Excerpted text:
§

# Help with engine specs and layout



## abcmorgan (Aug 5, 2011)

Hi folks,
It's been a while since I've posted to the forum. I am still saving for the purchase of a mill and a lathe so in the meantime I am trying to keep byself busy with Solidworks. I hope somebody can help with the following...

I've got the following information on the Cosworth DFV engine from historicengines.com :


[size=10pt]Crankcase:
Description: 90° V8 crankcase and cylinders cast together in aluminum. Wet cast iron cylinder liners sealed with O-rings. Steel,
coated iron, and nikasil alloy liners were also tried. Nikasil alloy liners saved 8 lb in overall engine weight, and were standard by
1983.
Weight (with clutch): 370 lb / 168 kg
Overall width: 27.0" (686 mm)
Overall length: 21.5" (545 mm)
Bore: 3.373" / 85.674 mm
Stroke: 2.555" / 64.8 mm
Bore spacing: 4.100" / 104.1 mm
Deck height: 6.505" / 165.2 mm (crankshaft centerline to deck surface)
Crankshaft height: 5.23" / 132.8 mm (crankshaft centerline to external sump bottom)
Cylinder stagger: 0.375" / 9.5 mm (left ahead of right)
Materials: Cast aluminum block and head, forged steel crank and rods (earliest DFV cranks were billet), forged aluminum pistons,
cast magnesium covers.
Firing order: 1-8-3-6-4-5-2-7
Compression ratio: 11.0:1 (approx.)
Fuel: 101 octane (M.M. - motor method) minimum
Rotation: clockwise when viewing front of engine

Crankshaft:
Description: single plane ("flat") common throw (2 rods per crank pin, no offset), forged nitrided steel (earliest cranks were billet
steel), 5 main bearing crankshaft, hollow crank pins, weight 32 lbs / 14.5 kg, thrust taken on #3 main bearing, 8 bolts on flywheel
flange.
Main journal diameter: 2.3755" to 2.3750" / 60.3 mm
Rod bearing diameter: 1.9370 to 1.9375" / 49.2 mm (same as Cosworth FVA: Bearing is Cosworth part number FA0067)
Connecting rod journal diameter: 1.9375" / 1.9370"
Crankshaft: End float: 0.004" / 0.009"
Connecting rod side clearance (big end): 0.006" / 0.012"
Piston :
Description: forged aluminum, 4 valve notches. Full floating wrist pin.
Piston compression height: 1.469 / 37.3 mm
Weight: ~328 grams (with rings, without pin)
Ring width:
top: 0.0315"/0.80 mm
middle: 0.0410"/1.04 mm
oil: 0.160"/4.06 mm
Piston ring gap (all rings): 0.017" to 0.022"
Connecting rod:
Description: forged steel, H-beam, fully machined connecting rods.
Bolts: 3/8" UNF
Connecting rod length: 5.23" (132.842 mm)
Wrist Pin length: 2.500" (63.5 mm)
Wrist pin diameter: 0.812" (20.638 mm)
Wrist pin end float: 0.000" ± 0.001" (retained by clips)
Rod/Stroke ratio: 2.05[/size]


I am attempting to begin modelling in solidworks but I think I am probably going wrong somewhere. Please bear with me as I am still getting my head around a lot of engine terminology. In the following picture I think I have put in all the dimensions properly (I think) but if you look at the Deck Height it does not even clear the center of the wrist pin diameter:







 I was not sure about what some terms such as _deck height_ and _compression height_ referred to so I have been using these diagrams that I found online:












The distance the deck height seems short by is curiously close to the dimension for the piston compression height. Anybody any pointers on where I could be going wrong? ???

§

Given data:

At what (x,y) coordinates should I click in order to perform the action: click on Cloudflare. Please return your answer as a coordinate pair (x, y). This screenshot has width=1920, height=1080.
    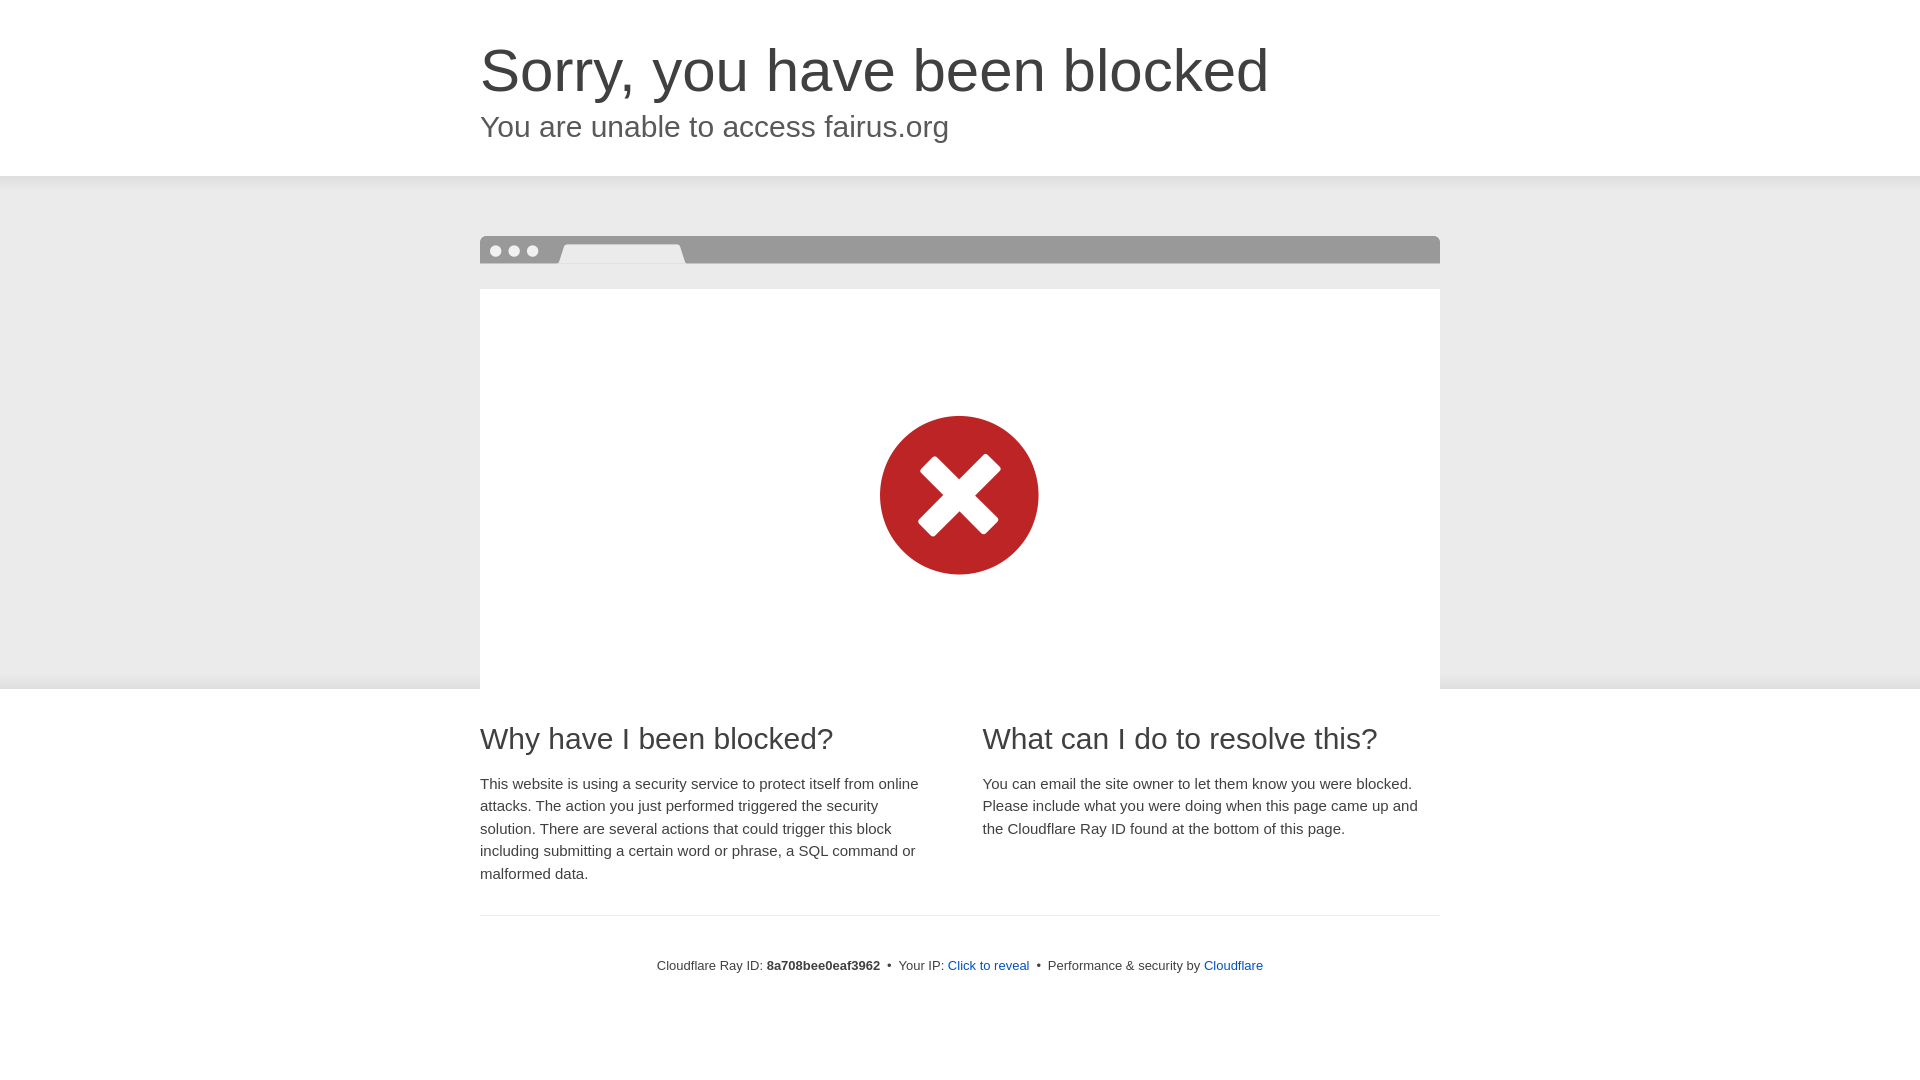
    Looking at the image, I should click on (1233, 965).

§

Task instructions:
• 1. Which section headings divide the engine specification quoted in the Cosworth DFV thread?
• 2. Can you extract everything in the Cosworth DFV thread from "Fuel: 101 octane" down to "part number FA0067)"?

Answers in order:
• 1. Crankcase, Crankshaft, Piston, Connecting rod

• 2.
Fuel: 101 octane (M.M. - motor method) minimum
Rotation: clockwise when viewing front of engine

Crankshaft:
Description: single plane ("flat") common throw (2 rods per crank pin, no offset), forged nitrided steel (earliest cranks were billet
steel), 5 main bearing crankshaft, hollow crank pins, weight 32 lbs / 14.5 kg, thrust taken on #3 main bearing, 8 bolts on flywheel
flange.
Main journal diameter: 2.3755" to 2.3750" / 60.3 mm
Rod bearing diameter: 1.9370 to 1.9375" / 49.2 mm (same as Cosworth FVA: Bearing is Cosworth part number FA0067)